▶ **Task statement**:
Repeat exactly the lines of the entries below from the one with "The image size is (600, 800)." through the one with "You are a computer-use agent. The", both ends included, and nothing else.

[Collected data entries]
══════════════════════════════

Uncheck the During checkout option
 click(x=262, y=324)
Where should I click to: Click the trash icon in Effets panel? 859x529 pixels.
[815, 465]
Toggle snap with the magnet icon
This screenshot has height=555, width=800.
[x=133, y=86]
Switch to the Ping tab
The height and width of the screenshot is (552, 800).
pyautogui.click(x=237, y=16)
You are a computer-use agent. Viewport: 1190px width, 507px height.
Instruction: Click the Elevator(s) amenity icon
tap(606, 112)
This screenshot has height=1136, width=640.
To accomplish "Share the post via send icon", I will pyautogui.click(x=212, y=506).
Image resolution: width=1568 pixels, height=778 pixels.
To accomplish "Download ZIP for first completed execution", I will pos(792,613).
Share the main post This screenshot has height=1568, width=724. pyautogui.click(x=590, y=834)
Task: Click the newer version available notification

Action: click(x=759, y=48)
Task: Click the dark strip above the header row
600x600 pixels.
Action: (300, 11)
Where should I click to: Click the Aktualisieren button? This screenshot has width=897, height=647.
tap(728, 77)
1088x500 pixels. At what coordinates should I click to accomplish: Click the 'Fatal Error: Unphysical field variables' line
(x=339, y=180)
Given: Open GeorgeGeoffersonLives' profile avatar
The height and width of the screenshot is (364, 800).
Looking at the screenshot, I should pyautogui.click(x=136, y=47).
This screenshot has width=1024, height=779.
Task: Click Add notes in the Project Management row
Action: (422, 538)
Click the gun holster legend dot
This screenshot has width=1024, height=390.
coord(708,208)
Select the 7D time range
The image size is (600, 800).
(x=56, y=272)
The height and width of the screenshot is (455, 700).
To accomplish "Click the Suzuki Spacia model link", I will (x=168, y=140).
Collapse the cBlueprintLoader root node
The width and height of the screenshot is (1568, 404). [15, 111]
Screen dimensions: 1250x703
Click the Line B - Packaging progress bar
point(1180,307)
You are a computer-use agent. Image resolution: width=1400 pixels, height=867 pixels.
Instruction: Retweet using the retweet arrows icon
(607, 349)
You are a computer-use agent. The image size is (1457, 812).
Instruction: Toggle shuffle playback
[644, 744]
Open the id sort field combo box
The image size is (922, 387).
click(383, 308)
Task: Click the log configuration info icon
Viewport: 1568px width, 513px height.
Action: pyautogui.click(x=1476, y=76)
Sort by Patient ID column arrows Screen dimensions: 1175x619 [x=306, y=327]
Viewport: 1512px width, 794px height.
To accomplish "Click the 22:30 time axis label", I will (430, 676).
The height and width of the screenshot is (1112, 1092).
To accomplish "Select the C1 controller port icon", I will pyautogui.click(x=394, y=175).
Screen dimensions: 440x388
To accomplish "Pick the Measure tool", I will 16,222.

══════════════════════════════

▶ **Response to the exercise**:
The image size is (600, 800).
(x=56, y=272)
The height and width of the screenshot is (455, 700).
To accomplish "Click the Suzuki Spacia model link", I will (x=168, y=140).
Collapse the cBlueprintLoader root node
The width and height of the screenshot is (1568, 404). [15, 111]
Screen dimensions: 1250x703
Click the Line B - Packaging progress bar
point(1180,307)
You are a computer-use agent. Image resolution: width=1400 pixels, height=867 pixels.
Instruction: Retweet using the retweet arrows icon
(607, 349)
You are a computer-use agent. The image size is (1457, 812).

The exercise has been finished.